-Si caigo, no me llores. Simplemente he caído-, dijo él.
-Tú no puedes caer-, respondió ella.
-Soy vulnerable. Después de que atraviese esa puerta, en cualquier momento puedo caer.
Ella se acordó del título de la novela de Juan Marsé mientras él echaba una última mirada a la habitación. Las puertas del armario se habían puesto tristes y las fotos de los viejos tiempos tenían un ruido interior bastante parecido a la nostalgia antes de que se llamara nostalgia.

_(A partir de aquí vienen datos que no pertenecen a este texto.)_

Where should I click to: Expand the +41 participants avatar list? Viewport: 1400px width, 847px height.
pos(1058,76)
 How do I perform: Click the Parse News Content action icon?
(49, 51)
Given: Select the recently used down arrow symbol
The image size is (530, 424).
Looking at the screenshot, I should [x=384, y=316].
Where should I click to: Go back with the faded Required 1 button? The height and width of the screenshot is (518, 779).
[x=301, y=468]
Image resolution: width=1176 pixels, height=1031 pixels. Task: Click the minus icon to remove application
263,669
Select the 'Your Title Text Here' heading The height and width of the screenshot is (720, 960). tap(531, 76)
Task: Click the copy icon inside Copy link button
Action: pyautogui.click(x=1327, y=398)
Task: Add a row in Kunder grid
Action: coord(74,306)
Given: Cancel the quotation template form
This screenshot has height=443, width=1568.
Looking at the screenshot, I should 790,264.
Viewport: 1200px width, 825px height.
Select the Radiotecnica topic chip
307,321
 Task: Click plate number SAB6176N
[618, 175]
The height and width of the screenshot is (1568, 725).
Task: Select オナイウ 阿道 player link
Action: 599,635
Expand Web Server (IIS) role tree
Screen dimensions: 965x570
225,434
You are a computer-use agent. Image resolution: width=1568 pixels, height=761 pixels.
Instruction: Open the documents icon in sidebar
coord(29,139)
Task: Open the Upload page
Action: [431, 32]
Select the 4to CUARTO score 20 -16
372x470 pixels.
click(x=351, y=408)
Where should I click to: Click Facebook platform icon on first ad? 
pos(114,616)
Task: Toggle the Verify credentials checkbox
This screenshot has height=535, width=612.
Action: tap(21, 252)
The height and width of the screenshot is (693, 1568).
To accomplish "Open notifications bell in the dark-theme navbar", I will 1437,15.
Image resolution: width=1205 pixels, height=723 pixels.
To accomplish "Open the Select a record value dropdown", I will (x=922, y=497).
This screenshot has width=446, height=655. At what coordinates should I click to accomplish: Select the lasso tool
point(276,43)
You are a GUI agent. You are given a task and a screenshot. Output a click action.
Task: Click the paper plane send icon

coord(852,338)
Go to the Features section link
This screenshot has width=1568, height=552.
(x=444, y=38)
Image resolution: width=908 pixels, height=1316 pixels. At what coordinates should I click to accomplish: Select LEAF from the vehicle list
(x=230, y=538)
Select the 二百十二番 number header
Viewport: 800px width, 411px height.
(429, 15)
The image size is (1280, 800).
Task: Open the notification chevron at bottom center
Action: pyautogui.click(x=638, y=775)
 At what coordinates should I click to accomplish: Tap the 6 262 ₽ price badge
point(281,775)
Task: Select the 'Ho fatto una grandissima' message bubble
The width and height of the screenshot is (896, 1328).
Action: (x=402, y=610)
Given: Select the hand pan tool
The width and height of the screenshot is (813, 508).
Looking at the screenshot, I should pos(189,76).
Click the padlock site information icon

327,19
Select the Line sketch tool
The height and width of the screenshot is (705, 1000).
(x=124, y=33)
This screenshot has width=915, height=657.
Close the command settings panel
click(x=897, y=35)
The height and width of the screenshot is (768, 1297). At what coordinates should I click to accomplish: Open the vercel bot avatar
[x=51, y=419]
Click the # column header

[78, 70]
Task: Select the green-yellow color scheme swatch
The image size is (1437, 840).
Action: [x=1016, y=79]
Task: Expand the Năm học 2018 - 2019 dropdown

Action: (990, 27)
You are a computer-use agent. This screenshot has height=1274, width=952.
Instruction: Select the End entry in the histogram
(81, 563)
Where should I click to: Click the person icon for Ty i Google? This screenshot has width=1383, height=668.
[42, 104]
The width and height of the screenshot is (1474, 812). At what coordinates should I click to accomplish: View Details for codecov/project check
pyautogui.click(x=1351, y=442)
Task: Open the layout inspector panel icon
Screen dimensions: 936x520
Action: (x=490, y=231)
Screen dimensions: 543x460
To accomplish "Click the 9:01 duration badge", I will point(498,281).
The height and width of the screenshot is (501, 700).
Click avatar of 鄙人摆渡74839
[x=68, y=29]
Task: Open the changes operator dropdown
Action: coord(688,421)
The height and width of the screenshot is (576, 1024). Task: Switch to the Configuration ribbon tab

El gato dormitaba dentro de cada palabra pronunciada.
-Tú nunca puedes caer, repitió ella.
Él se confundió: elogio real, sabiduría piadosa, burla o desprecio. Lo que sí tuvo claro después de que ella le lanzara un silencio de agujas de fuego directo a los ojos era que había sido derrotado, esta vez, tal vez, para siempre.
Hubiera preferido oír algo como “rogaré a Dios para que nunca te pase nada”, o, por ejemplo, “sé que vas a volver”.
Los estudiantes de la U armaban barricadas en el centro de la ciudad. El transporte público estaba paralizado y pronto entraría en vigor el toque de queda.
– ¿Y sabes por qué nunca vas a caer?, preguntó y afirmó ella al mismo tiempo: “porque para caer hay que subir. Y tú nunca has subido, siempre has permanecido en la superficie”.